Le lieutenant-colonel Dreyfus pourrait être nommé général à titre posthume

Le lieutenant-colonel Alfred Dreyfus (1859-1935) est un officier français d'origine alsacienne et de confession juive victime, en 1894, d'une grave erreur judiciaire. [AFP].

D'après une information du journal «l’Opinion», le célèbre lieutenant-colonel Alfred Dreyfus, accusé à tort de trahison au profit de l’Allemagne à la fin du XIXe siècle avant d’être innocenté, pourrait être nommé général à titre posthume.

C’est un discours, prononcé dimanche 21 juillet par la ministre des Armées, qui a ouvert la porte à cette éventualité, affirme Jean-Dominique Merchet, correspondant diplomatique et défense du journal, et auteur du blog de référence «Secret Défense».

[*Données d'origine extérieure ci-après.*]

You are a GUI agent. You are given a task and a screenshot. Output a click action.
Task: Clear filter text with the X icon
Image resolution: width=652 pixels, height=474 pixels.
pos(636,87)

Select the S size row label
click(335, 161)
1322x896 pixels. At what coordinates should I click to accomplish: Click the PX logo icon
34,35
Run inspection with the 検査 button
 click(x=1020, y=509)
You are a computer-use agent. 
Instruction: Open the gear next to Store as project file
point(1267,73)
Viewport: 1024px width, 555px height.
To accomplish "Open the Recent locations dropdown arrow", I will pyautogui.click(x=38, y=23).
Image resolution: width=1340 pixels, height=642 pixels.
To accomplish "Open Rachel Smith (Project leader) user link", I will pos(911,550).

Il rapporte que Florence Parly, s’exprimant lors de la commémoration de la rafle du Vél’d’Hiv, a ainsi évoqué le cas d'Alfred Dreyfus injustement accusé et envoyé au bagne.

«IL EST ENCORE TEMPS QUE LES ARMÉES REDONNENT À ALFRED DREYFUS TOUT SON HONNEUR»

«120 ans plus tard, il est encore temps que les armées redonnent à Alfred Dreyfus tout l’honneur et toutes les années qu’on lui a ôtés. Et j’y veillerai personnellement. Il y a les cicatrices que l’on peut apaiser… »

Selon «l'Opinion», c'est précisément cette phrase qui ouvre la voie à une nomination posthume à cette affaire, vieille depuis plus d'un siècle, et qui sur fond d'antisémitisme, a profondément divisé la société française de la fin du XIXe siècle au début du XXe siècle.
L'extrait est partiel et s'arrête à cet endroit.